Skip to content

Hadoop Cluster Configuration

Environment Configuration

User configuration

  • Create hadoop user sudo useradd -m hadoop -s /bin/bash
  • Set password for user 'hadoop' sudo passwd hadoop
  • Add hadoop user into sudoers sudo adduser hadoop sudo

You Need configure hadoop user on all related servers

SSH configuration

Master needs connect to all slaves via ssh without password, we need copy master's public key to all slaves.

  • Generate key pair for hadoop user on all servers with following steps:

  • Create .ssh directory for hadoop user mkdir -p ~/.ssh

  • Generate key pair ssh-keygen -t rsa -b 4096
  • Copy master's public key to all slaves ssh-copy-id haddop@slaves

Then in master server can ssh to any slaves without input the password

Java Installation

Install Java JDK on all servers with same version and location. And configure JAVA_HOME and add java into system or user environment path.

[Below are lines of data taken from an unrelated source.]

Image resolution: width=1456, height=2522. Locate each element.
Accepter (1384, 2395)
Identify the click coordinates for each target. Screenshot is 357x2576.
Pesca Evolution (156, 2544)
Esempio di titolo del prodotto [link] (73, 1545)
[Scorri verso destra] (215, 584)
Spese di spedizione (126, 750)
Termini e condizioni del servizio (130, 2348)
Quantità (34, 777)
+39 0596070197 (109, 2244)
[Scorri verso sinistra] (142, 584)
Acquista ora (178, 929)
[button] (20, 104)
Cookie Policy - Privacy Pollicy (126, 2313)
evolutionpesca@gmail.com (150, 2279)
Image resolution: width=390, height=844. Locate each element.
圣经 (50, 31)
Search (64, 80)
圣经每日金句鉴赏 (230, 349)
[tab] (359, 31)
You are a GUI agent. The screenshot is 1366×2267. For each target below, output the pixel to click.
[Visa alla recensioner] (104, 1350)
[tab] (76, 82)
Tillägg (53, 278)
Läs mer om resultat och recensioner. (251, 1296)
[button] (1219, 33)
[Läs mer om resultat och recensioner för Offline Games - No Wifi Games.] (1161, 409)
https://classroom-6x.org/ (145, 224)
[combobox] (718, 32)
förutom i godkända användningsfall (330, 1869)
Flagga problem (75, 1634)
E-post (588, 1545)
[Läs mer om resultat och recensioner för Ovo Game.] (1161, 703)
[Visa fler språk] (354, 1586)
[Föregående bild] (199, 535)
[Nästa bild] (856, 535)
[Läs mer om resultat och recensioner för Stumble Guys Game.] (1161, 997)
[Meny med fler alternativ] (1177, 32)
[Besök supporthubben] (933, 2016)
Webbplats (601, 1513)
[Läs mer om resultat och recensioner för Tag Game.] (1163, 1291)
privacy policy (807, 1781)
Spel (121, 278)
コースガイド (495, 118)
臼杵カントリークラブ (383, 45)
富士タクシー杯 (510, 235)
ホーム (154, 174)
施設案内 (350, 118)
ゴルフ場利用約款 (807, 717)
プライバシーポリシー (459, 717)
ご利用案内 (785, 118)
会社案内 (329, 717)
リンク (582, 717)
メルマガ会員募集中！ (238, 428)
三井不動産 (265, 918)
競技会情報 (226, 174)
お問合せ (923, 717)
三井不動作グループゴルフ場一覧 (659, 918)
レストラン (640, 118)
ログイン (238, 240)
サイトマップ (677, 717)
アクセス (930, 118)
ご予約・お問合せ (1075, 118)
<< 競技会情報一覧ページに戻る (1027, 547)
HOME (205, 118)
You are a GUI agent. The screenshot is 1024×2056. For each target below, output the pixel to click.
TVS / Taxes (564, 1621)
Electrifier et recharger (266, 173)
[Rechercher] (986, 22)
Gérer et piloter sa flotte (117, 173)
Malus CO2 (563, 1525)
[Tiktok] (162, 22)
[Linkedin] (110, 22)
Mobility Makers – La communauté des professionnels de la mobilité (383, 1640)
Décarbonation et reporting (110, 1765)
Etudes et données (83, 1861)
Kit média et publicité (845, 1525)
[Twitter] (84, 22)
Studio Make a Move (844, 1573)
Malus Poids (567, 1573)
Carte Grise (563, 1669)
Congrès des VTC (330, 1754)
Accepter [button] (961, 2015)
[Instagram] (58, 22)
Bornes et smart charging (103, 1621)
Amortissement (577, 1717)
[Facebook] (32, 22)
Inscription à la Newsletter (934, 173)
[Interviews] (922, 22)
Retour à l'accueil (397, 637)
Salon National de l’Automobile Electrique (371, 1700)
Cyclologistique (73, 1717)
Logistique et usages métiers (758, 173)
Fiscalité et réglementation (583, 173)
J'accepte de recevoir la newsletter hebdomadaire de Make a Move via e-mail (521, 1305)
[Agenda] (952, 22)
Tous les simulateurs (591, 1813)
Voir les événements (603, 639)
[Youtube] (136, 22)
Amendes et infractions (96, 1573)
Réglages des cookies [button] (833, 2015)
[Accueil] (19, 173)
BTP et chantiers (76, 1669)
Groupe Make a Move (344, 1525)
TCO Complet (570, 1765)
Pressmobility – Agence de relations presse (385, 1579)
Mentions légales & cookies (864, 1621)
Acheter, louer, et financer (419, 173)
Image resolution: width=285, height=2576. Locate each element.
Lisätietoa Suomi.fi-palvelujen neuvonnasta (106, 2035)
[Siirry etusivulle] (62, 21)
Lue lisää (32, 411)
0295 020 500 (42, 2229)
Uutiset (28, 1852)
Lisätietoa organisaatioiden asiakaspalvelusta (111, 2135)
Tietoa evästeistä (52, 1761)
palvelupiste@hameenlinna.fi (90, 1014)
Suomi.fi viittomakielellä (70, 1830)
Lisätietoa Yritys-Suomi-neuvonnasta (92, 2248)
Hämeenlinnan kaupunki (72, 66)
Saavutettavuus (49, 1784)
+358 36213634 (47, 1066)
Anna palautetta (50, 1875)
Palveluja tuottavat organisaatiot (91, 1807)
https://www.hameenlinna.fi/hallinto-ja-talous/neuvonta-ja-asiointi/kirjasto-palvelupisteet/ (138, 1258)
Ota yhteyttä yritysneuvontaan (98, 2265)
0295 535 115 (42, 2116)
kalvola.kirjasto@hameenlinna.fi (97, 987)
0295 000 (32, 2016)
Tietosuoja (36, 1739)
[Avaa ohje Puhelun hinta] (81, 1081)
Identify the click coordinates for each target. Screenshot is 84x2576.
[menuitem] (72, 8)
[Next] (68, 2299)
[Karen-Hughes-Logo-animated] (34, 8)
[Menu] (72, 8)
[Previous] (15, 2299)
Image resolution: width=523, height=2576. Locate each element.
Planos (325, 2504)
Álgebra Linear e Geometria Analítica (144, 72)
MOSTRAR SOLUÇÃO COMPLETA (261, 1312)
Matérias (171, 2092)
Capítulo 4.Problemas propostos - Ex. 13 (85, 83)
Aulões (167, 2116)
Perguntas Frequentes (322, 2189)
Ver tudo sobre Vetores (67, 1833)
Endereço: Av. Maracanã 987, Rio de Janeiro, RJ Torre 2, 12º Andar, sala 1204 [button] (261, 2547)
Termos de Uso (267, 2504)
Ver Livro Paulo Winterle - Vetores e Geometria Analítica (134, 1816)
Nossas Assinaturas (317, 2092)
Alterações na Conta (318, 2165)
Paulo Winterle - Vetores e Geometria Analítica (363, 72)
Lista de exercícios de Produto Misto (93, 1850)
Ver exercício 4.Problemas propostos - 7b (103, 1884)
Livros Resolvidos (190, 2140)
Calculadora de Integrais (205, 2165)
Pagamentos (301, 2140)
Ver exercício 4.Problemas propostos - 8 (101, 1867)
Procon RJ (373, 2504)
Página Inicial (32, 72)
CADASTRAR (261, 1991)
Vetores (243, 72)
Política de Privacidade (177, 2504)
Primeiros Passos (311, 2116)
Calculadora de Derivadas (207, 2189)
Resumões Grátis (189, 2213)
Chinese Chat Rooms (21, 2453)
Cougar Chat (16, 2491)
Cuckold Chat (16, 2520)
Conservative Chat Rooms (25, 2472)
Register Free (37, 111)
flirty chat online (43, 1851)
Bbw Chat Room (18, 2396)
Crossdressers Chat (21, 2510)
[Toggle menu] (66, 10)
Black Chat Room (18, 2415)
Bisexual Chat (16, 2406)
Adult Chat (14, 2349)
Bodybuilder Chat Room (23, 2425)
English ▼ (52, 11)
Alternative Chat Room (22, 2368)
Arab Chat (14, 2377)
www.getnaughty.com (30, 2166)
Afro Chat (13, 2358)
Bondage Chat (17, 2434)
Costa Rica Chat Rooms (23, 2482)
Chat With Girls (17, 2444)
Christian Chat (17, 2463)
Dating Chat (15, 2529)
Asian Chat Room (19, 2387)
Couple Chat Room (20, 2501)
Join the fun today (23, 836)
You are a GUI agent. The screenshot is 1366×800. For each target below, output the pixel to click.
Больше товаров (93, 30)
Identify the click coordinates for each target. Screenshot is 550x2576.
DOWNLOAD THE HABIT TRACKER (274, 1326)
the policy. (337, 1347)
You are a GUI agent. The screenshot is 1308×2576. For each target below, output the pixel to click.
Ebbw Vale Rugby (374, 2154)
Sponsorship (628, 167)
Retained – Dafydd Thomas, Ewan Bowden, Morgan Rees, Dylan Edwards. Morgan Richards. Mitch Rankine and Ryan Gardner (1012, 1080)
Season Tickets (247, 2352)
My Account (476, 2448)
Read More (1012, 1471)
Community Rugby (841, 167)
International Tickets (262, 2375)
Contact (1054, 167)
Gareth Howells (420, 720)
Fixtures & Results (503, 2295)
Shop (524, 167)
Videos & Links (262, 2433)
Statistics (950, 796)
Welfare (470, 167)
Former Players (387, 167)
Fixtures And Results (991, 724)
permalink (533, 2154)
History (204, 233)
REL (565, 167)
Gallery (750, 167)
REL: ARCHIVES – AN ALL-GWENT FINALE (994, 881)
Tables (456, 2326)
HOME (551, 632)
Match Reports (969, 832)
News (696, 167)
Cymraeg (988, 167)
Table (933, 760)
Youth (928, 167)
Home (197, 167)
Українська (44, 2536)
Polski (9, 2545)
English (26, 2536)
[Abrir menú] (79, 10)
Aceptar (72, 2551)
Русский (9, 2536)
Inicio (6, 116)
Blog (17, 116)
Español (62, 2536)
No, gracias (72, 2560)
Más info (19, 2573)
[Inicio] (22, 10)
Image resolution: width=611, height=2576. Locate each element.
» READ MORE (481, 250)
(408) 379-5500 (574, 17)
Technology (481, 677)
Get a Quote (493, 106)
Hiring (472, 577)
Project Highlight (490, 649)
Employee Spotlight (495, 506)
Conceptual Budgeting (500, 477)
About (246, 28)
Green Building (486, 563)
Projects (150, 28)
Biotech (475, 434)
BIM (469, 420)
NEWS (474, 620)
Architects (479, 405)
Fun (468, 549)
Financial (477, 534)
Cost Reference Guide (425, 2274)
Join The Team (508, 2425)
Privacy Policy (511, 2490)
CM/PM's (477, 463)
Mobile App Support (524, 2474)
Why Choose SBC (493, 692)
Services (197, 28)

You can set the Java home and the path in user profile ~/.bashrc or system profile /etc/profile, and source the changed profile to make it effective

Hadoop Configuration

Download the Hadoop binary file from apache site to master server, and configure it with following steps:

Make sure the user hadoop have the ownership on the decompressed hadoop binary directory, and configure the hadoop under hadoop user

Configure hadoop

  • Set JAVA_HOME in hadoop enviroment file In $HADOOP_HOME/etc/hadoop/hadoop-env.sh file, edit export JAVA_HOME=$JAVA_HOME as export JAVA_HOME=${your java installation}
  • Configure core-site.xml as

    XML
    <configuration>
      <property>
        <name>hadoop.tmp.dir</name>
        <value>/usr/hadoop/tmp</value>
      </property>
      <property>
        <name>fs.default.name</name>
        <value>hdfs://$Master IP:9000</value>
      </property>
    </configuration>
    

    Make sure the path of hadoop.tmp.dir exists, and don't put it under /tmp

  • Configure hdfs-site.xml Based on how many slaves you are, make sure the dfs.replication value less than the number of slaves.

    XML
    <configuration>
      <property>
          <name>dfs.replication</name>
          <value>2</value>
      </property>
      <property>
          <name>dfs.namenode.datanode.registration.ip-hostname-check</name>
          <value>false</value>
      </property>
    </configuration>
    

    The dfs.namenode.datanode.registration.ip-hostname-check will disable the IP hostname check if you don't want it

  • Configure mapred-site.xml Configure the job tracker.

    XML
    <configuration>
      <property>
          <name>mapred.job.tracker</name>
          <value>http://$Mastetr IP:9001</value>
      </property>
    </configuration>
    

  • Configure slaves Edit file slaves add all slaves' IP address or hostname into it line by line. Master also can be added as slave.

  • Add HADOOP_HOME, and add $HADOOP_HOME/bin into PATH in master server

  • Copy the configured hadoop directory into all slaves scp -r $HADOOP_HOME hadoop@slave

Put $HADOOP_HOME on all slaves with same location as master, and run sudo chown -R hadoop:hadoop $HADOOP_HOME on all slaves if needed

Start & Stop Hadoop

  • Format namenode in master with user hadoop (one-time operation) hadoop namenode -format
  • Start Hadoop
    Text Only
       start-dfs.sh
       start-yarn.sh
    
    Open http://Master IP:50070 to view Hadoop status
  • Stop Hadoop
    Text Only
       stop-yarn.sh
       stop-dfs.sh
    

    You may search google for any issues